First, it has been shown that temporal rhetoric at the root of the avant-gardist thinking is tied to anthropomorphic illusion of
unmade future and complete past. This makes the avant-garde’s temporally elastic niche to make no more sense than the
approach to any other historically delimited slice of art. On the other hand, the rhetoric of the avant-garde as an anachronous or
dissenting niche temporally or spatially juxtaposed against ‘previous forms of representation’ or ‘high’ and ‘low’ culture has
allowed to define the avant-garde as a rupture in methodological sense only as long as the issue of the agency of such a rupture
is left out of discussion.
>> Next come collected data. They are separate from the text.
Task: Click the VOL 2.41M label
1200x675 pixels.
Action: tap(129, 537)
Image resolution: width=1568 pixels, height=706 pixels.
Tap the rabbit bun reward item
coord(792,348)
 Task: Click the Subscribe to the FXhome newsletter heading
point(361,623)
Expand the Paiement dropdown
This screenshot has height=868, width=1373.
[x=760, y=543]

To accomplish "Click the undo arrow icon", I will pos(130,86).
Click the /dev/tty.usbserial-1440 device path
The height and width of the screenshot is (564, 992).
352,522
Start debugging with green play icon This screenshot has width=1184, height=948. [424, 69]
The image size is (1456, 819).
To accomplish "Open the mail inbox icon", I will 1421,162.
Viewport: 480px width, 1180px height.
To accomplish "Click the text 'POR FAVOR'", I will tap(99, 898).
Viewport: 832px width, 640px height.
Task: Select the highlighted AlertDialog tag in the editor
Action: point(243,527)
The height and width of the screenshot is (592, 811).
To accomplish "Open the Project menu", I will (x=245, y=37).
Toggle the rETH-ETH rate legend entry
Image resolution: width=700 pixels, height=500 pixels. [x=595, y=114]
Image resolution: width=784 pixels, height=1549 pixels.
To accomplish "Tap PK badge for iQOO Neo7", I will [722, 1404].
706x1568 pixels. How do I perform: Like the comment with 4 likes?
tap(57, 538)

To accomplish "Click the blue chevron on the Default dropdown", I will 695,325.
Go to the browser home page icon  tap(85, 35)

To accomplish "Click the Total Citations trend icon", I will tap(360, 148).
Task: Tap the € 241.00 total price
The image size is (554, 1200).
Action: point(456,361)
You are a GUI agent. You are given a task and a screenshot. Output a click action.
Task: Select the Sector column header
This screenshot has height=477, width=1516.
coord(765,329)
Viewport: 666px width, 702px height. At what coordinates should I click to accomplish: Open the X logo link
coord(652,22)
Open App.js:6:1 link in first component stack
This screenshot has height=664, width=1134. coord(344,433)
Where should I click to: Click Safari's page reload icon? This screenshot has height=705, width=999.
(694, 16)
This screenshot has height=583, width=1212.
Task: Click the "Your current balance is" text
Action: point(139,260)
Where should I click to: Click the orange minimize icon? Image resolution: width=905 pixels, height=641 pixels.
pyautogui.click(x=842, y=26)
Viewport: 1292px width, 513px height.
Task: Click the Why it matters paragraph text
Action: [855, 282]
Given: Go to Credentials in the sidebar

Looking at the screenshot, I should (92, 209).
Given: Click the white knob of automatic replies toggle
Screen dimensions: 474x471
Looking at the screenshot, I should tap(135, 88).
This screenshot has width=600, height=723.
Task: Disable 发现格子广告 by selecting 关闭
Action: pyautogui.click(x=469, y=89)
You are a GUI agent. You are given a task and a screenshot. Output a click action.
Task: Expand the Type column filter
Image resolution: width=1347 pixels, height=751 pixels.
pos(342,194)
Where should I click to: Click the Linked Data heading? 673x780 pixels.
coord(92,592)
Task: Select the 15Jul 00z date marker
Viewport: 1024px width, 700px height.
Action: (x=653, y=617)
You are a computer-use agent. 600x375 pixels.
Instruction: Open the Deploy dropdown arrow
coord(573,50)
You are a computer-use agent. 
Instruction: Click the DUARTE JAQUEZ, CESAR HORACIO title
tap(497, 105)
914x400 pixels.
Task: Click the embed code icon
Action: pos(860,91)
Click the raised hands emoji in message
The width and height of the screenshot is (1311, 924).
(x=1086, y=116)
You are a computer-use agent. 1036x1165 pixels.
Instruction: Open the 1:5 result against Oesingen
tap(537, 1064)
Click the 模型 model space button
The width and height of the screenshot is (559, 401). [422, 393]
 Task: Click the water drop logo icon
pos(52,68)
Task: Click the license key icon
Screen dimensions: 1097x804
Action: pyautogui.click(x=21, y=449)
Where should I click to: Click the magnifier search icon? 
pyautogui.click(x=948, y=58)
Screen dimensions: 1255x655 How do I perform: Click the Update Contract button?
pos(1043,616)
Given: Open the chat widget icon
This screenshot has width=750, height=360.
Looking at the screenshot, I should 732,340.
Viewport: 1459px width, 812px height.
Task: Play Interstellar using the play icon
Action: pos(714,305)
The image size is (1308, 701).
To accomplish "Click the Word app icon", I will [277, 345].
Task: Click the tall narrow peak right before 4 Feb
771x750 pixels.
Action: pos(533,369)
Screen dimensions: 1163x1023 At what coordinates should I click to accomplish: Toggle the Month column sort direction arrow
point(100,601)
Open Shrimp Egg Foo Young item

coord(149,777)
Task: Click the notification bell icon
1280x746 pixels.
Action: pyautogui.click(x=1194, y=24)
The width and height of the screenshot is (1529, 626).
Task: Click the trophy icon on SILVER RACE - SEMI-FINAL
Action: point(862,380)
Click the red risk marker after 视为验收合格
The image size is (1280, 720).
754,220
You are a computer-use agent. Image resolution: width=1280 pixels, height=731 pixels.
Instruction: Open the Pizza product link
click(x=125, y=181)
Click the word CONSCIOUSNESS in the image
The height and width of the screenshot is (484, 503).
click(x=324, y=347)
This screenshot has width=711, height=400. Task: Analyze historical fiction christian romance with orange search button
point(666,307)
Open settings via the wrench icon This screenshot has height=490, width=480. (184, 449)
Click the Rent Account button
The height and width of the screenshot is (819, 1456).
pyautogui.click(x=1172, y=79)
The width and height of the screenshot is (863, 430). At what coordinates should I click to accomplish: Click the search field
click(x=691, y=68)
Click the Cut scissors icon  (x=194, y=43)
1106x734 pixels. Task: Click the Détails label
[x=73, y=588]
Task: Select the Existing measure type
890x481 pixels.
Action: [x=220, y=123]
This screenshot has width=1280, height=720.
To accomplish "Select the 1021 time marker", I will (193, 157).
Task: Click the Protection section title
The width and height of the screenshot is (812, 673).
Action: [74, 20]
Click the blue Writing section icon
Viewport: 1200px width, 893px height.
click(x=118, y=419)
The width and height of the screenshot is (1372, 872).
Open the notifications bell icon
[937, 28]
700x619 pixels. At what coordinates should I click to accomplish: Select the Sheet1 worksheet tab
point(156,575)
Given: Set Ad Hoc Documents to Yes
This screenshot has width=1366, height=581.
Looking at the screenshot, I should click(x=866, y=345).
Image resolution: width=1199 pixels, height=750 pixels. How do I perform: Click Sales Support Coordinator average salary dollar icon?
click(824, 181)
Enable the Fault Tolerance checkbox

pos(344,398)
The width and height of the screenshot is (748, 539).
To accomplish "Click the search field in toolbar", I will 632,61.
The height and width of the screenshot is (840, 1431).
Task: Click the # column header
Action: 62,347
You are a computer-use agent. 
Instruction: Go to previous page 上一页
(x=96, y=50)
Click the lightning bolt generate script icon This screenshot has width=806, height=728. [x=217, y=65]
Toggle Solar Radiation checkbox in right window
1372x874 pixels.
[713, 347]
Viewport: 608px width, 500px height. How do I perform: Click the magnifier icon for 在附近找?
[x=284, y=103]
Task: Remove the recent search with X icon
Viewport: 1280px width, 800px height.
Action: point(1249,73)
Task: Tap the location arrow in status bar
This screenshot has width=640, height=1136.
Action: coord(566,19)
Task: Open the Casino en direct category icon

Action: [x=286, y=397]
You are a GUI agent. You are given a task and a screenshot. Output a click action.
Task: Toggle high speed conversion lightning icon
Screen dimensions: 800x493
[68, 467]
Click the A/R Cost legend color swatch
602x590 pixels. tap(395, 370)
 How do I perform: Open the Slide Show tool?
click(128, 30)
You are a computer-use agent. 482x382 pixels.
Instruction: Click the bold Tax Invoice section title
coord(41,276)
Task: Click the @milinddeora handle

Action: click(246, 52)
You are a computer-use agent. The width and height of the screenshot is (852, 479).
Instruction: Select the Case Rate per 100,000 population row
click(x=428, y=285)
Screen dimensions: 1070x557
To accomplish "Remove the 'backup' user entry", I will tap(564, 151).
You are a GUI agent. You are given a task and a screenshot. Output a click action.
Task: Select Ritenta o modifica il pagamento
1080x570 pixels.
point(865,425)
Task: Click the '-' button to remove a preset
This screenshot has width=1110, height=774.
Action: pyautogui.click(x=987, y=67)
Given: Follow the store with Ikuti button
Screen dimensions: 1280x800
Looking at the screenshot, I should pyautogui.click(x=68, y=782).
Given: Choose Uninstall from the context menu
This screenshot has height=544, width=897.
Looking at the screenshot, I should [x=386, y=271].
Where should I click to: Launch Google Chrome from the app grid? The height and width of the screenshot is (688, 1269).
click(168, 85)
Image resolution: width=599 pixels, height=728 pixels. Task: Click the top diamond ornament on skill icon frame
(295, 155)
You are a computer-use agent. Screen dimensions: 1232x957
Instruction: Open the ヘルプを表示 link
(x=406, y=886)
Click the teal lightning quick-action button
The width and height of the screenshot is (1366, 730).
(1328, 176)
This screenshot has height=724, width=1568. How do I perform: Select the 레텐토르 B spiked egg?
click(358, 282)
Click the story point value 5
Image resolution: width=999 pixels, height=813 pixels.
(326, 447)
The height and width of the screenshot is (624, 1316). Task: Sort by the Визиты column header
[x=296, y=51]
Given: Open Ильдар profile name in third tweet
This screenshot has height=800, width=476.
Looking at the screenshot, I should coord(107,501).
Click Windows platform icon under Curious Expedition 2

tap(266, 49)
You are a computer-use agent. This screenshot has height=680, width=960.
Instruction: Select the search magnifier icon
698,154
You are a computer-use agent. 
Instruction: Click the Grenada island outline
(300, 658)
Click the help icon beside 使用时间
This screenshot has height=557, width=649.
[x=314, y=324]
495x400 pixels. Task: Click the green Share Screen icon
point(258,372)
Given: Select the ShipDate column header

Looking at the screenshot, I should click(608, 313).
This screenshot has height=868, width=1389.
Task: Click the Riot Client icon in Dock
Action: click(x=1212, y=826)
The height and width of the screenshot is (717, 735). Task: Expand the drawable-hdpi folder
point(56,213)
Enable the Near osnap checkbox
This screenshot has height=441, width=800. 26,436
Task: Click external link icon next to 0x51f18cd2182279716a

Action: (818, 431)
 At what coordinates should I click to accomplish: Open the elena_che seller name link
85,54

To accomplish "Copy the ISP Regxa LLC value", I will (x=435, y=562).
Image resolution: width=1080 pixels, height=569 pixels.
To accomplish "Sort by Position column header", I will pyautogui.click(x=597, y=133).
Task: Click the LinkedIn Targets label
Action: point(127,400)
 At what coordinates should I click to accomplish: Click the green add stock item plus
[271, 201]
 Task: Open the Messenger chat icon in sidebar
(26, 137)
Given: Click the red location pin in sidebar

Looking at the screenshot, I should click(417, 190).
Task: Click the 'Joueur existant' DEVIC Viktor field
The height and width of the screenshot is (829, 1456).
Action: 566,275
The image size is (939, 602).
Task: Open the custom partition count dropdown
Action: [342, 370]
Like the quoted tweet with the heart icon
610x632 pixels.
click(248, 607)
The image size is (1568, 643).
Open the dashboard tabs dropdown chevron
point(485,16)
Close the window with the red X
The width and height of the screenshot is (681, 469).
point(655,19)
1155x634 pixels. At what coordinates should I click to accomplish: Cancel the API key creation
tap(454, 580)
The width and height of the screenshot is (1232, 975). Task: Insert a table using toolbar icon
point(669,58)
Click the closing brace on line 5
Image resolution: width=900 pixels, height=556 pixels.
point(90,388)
As soon as such agency enters this rhetoric, ‘the avant-garde’s future or futures’ starts to reveal capitalist
mechanics as its core.
Herein, it has also been suggested that the overall consideration of the limits of a human agency is by far not enough since
the nature of capitalism turns artistic autonomy into the mechanism of virtual enactments of resistance. Even the concept of
‘iterability’ of the avant-garde acquires all features of capital which functions as a self-perpetuating diagram. Resistance or self-
critique becomes a legitimized habitat for legitimized projects of ‘immanent liberation’ because emancipation, as a process of
dehumanization, remains essentially human even when human agency is countered by non-agency. Therefore, the future of
capital and the future of the avant-garde become either a tautology or a theoretical loop. When Land reflects on the possibility
of “the notorious death of capitalism [6, P. 266],” he notes that “death is not an extrinsic possibility of capital, but an inherent
function [6, P. 266].” In the similar manner, Armand contends that “[i]t’s hardly surprising that within a culture dominated by
commoditisation, a critical poetics is intimated to be impossible [2, P. 16].”